[Collection entries]
***

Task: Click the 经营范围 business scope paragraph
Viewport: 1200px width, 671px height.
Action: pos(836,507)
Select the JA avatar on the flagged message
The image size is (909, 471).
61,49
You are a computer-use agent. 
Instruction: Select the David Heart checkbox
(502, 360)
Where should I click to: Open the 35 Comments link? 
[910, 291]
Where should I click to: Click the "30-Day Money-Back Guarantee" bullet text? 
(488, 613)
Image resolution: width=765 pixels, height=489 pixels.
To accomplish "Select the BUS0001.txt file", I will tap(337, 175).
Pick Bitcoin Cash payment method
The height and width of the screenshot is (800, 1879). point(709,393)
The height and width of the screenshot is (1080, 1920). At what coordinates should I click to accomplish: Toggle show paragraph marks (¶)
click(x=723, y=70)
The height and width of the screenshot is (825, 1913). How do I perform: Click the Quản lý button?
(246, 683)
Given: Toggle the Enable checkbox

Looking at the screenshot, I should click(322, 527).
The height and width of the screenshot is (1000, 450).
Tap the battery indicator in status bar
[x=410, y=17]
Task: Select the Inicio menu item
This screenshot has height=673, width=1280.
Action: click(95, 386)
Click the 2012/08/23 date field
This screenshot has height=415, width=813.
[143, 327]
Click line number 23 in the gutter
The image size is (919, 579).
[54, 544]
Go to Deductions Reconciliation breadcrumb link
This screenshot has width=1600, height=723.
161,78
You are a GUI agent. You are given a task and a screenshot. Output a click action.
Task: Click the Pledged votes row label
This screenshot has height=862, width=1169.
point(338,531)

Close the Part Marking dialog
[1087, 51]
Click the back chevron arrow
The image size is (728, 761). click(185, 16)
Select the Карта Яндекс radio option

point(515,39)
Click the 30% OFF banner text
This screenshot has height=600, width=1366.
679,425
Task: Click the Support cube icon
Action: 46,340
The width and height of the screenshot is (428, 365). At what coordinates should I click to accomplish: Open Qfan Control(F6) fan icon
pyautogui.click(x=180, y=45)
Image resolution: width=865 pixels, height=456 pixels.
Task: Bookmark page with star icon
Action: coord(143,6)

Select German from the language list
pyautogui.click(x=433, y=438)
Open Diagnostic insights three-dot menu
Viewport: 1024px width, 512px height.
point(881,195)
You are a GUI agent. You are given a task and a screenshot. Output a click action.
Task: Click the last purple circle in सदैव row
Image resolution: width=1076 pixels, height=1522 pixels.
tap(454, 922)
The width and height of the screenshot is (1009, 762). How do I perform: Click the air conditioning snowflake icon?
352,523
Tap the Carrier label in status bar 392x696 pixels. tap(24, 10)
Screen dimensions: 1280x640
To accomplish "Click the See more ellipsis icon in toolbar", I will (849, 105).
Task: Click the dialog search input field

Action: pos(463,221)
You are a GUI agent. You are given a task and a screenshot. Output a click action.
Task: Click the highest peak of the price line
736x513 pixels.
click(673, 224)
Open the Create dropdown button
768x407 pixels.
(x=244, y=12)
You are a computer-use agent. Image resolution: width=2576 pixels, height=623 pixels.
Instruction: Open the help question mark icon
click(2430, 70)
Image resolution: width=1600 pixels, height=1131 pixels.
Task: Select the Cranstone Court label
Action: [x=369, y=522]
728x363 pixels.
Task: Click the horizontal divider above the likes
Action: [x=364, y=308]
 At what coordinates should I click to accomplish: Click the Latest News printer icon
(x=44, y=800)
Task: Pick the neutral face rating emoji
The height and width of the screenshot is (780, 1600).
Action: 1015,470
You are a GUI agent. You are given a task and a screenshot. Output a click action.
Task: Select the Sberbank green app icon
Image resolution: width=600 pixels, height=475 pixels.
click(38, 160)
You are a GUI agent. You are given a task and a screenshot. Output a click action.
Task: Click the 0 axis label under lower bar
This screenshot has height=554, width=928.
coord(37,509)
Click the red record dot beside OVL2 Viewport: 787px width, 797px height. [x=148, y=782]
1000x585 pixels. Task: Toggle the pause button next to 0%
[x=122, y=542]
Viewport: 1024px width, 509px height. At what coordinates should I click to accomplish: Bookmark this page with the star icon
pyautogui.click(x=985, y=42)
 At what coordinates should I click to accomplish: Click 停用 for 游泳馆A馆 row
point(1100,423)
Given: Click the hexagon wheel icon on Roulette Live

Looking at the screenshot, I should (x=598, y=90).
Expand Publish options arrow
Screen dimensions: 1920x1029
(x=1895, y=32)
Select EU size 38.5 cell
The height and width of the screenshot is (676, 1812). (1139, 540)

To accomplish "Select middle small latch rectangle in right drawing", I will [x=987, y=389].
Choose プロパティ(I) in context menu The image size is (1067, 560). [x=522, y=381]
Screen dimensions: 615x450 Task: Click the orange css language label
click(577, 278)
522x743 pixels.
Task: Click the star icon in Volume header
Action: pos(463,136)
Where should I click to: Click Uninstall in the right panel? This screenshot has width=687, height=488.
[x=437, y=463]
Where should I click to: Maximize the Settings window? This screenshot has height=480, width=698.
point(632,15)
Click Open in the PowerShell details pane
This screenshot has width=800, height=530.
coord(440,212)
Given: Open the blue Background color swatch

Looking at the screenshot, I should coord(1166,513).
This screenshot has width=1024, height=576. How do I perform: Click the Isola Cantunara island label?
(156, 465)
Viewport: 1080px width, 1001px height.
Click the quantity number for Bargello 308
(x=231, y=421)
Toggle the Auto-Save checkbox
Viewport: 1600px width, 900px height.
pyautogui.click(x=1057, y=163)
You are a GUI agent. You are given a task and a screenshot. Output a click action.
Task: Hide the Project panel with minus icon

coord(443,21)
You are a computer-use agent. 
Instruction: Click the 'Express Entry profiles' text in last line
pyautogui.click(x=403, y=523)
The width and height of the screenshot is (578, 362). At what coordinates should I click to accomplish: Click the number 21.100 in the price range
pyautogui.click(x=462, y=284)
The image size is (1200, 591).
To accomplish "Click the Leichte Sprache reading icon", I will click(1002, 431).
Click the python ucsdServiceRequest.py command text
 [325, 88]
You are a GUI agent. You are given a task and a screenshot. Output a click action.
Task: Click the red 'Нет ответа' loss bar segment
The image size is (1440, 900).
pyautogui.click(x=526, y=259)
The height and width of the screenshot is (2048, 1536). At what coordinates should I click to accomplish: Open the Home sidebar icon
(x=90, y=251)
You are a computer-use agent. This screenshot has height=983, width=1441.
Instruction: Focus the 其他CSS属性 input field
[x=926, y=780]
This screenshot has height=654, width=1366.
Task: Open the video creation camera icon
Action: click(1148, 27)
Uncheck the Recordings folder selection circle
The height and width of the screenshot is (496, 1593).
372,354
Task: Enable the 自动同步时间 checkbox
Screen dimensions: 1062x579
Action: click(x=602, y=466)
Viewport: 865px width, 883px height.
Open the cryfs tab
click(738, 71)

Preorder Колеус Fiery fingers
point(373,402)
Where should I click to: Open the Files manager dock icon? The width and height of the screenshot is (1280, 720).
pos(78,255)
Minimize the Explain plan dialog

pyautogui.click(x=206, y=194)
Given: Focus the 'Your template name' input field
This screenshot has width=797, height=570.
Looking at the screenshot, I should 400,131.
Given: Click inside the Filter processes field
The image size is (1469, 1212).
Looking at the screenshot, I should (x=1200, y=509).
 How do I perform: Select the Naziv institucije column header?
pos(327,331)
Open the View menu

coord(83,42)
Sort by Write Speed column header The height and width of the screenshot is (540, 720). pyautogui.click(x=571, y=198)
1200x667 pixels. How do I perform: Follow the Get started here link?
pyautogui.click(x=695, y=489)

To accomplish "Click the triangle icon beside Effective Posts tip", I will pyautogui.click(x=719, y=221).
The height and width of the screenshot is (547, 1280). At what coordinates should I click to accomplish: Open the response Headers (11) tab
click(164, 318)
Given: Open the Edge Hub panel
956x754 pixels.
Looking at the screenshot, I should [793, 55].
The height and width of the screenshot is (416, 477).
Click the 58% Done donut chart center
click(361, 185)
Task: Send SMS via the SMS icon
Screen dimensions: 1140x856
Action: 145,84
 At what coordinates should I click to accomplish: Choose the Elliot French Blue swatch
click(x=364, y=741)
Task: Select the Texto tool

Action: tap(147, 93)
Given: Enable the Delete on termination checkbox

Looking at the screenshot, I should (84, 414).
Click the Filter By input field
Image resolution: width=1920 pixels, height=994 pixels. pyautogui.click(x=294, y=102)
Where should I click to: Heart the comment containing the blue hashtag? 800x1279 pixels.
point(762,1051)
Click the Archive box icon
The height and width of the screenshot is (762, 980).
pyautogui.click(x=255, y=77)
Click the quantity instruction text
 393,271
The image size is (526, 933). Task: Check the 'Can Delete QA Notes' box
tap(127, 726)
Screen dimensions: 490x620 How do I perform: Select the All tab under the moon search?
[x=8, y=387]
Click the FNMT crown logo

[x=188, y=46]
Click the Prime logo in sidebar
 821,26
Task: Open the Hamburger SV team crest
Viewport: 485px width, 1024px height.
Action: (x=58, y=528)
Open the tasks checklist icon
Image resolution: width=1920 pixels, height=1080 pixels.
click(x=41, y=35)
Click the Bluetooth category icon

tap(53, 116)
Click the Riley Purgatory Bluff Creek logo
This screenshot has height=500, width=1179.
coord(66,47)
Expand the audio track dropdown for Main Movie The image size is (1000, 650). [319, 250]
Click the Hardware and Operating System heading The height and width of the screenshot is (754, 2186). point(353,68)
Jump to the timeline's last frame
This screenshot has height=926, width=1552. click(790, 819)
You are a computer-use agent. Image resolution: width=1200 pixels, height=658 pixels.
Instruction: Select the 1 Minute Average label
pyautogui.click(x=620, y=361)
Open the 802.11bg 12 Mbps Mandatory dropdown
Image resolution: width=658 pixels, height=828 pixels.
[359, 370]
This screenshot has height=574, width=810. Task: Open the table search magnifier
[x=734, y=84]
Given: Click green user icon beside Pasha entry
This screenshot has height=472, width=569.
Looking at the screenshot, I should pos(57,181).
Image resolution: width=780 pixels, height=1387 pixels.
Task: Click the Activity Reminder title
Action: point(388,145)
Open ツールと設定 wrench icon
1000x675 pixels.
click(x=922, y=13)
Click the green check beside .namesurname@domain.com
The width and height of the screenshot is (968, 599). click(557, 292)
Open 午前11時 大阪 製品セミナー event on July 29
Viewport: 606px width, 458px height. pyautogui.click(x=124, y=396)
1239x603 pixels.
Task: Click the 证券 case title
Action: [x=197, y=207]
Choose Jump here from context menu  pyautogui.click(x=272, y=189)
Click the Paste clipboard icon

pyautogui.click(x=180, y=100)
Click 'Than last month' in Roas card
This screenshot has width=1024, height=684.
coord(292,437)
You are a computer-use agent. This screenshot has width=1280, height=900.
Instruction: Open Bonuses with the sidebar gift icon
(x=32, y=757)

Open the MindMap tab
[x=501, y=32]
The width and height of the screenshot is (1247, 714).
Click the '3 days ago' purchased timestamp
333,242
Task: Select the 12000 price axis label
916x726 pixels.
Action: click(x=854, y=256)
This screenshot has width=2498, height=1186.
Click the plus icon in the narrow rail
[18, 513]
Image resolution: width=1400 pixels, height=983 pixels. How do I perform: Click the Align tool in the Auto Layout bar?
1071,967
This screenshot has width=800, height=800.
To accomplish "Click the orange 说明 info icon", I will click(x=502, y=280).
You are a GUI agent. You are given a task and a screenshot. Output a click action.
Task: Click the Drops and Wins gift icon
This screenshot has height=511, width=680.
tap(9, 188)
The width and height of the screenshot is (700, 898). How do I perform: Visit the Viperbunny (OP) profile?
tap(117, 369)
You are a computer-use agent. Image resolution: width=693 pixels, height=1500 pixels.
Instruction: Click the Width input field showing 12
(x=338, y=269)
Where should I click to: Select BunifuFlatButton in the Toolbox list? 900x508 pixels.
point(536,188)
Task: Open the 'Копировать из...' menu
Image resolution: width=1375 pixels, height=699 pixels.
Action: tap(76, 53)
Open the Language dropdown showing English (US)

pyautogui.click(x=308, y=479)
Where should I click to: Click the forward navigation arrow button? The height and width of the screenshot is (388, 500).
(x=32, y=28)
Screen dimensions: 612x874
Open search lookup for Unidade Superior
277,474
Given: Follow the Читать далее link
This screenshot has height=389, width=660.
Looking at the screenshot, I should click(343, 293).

***

**Work request:** In the lines above, find the word "Expand" and copy every line it occurs in.

**Written response:**
Expand Publish options arrow
Expand the audio track dropdown for Main Movie The image size is (1000, 650). [319, 250]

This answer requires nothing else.